→ What you need to do:
Set every entry down again precisely.

#### Provided data ####

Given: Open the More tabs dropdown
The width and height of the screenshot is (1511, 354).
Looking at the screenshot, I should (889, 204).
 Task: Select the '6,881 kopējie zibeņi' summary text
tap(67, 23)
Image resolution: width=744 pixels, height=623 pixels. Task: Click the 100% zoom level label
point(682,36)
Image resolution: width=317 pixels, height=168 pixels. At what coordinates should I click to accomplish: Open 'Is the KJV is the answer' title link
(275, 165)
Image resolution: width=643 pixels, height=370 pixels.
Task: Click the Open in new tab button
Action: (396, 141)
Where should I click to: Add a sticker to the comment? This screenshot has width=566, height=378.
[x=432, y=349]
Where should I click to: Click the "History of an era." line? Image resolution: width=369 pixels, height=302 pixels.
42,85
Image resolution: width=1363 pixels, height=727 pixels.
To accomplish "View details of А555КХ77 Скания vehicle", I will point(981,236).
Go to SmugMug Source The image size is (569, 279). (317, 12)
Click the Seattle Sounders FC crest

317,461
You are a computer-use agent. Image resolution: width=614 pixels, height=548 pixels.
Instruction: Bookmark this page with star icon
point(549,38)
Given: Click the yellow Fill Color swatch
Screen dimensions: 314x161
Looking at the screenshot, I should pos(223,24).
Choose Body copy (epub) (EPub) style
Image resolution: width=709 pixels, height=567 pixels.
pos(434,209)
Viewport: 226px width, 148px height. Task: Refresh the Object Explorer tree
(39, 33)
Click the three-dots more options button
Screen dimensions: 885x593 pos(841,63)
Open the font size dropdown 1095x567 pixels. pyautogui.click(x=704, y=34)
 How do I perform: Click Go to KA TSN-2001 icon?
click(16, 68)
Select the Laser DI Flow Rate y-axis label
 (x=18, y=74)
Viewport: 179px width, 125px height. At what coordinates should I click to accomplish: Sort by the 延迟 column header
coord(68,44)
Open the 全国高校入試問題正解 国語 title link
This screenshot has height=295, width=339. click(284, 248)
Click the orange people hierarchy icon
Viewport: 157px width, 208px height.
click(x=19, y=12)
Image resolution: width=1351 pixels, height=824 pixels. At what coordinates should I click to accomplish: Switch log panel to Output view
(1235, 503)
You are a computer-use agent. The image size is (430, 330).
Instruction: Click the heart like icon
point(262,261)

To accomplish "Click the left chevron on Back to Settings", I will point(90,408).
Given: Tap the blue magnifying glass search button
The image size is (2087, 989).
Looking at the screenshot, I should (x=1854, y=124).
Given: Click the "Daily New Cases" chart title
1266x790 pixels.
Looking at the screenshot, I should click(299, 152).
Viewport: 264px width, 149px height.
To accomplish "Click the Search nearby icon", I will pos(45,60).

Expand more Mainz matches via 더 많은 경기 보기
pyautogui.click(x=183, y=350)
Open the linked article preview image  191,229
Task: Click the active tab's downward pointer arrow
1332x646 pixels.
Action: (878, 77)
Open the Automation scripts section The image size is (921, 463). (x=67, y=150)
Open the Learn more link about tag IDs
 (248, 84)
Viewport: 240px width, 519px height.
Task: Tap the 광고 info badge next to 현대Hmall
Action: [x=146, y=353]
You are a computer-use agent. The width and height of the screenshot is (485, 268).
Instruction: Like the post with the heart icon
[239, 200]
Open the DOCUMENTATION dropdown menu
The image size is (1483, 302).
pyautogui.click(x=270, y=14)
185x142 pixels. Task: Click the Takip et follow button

####

→ Response box:
Given: Open the More tabs dropdown
The width and height of the screenshot is (1511, 354).
Looking at the screenshot, I should (889, 204).
 Task: Select the '6,881 kopējie zibeņi' summary text
tap(67, 23)
Image resolution: width=744 pixels, height=623 pixels. Task: Click the 100% zoom level label
point(682,36)
Image resolution: width=317 pixels, height=168 pixels. At what coordinates should I click to accomplish: Open 'Is the KJV is the answer' title link
(275, 165)
Image resolution: width=643 pixels, height=370 pixels.
Task: Click the Open in new tab button
Action: (396, 141)
Where should I click to: Add a sticker to the comment? This screenshot has width=566, height=378.
[x=432, y=349]
Where should I click to: Click the "History of an era." line? Image resolution: width=369 pixels, height=302 pixels.
42,85
Image resolution: width=1363 pixels, height=727 pixels.
To accomplish "View details of А555КХ77 Скания vehicle", I will point(981,236).
Go to SmugMug Source The image size is (569, 279). (317, 12)
Click the Seattle Sounders FC crest

317,461
You are a computer-use agent. Image resolution: width=614 pixels, height=548 pixels.
Instruction: Bookmark this page with star icon
point(549,38)
Given: Click the yellow Fill Color swatch
Screen dimensions: 314x161
Looking at the screenshot, I should pos(223,24).
Choose Body copy (epub) (EPub) style
Image resolution: width=709 pixels, height=567 pixels.
pos(434,209)
Viewport: 226px width, 148px height. Task: Refresh the Object Explorer tree
(39, 33)
Click the three-dots more options button
Screen dimensions: 885x593 pos(841,63)
Open the font size dropdown 1095x567 pixels. pyautogui.click(x=704, y=34)
 How do I perform: Click Go to KA TSN-2001 icon?
click(16, 68)
Select the Laser DI Flow Rate y-axis label
 (x=18, y=74)
Viewport: 179px width, 125px height. At what coordinates should I click to accomplish: Sort by the 延迟 column header
coord(68,44)
Open the 全国高校入試問題正解 国語 title link
This screenshot has height=295, width=339. click(284, 248)
Click the orange people hierarchy icon
Viewport: 157px width, 208px height.
click(x=19, y=12)
Image resolution: width=1351 pixels, height=824 pixels. At what coordinates should I click to accomplish: Switch log panel to Output view
(1235, 503)
You are a computer-use agent. The image size is (430, 330).
Instruction: Click the heart like icon
point(262,261)

To accomplish "Click the left chevron on Back to Settings", I will point(90,408).
Given: Tap the blue magnifying glass search button
The image size is (2087, 989).
Looking at the screenshot, I should (x=1854, y=124).
Given: Click the "Daily New Cases" chart title
1266x790 pixels.
Looking at the screenshot, I should click(299, 152).
Viewport: 264px width, 149px height.
To accomplish "Click the Search nearby icon", I will pos(45,60).

Expand more Mainz matches via 더 많은 경기 보기
pyautogui.click(x=183, y=350)
Open the linked article preview image  191,229
Task: Click the active tab's downward pointer arrow
1332x646 pixels.
Action: (878, 77)
Open the Automation scripts section The image size is (921, 463). (x=67, y=150)
Open the Learn more link about tag IDs
 (248, 84)
Viewport: 240px width, 519px height.
Task: Tap the 광고 info badge next to 현대Hmall
Action: [x=146, y=353]
You are a computer-use agent. The width and height of the screenshot is (485, 268).
Instruction: Like the post with the heart icon
[239, 200]
Open the DOCUMENTATION dropdown menu
The image size is (1483, 302).
pyautogui.click(x=270, y=14)
185x142 pixels. Task: Click the Takip et follow button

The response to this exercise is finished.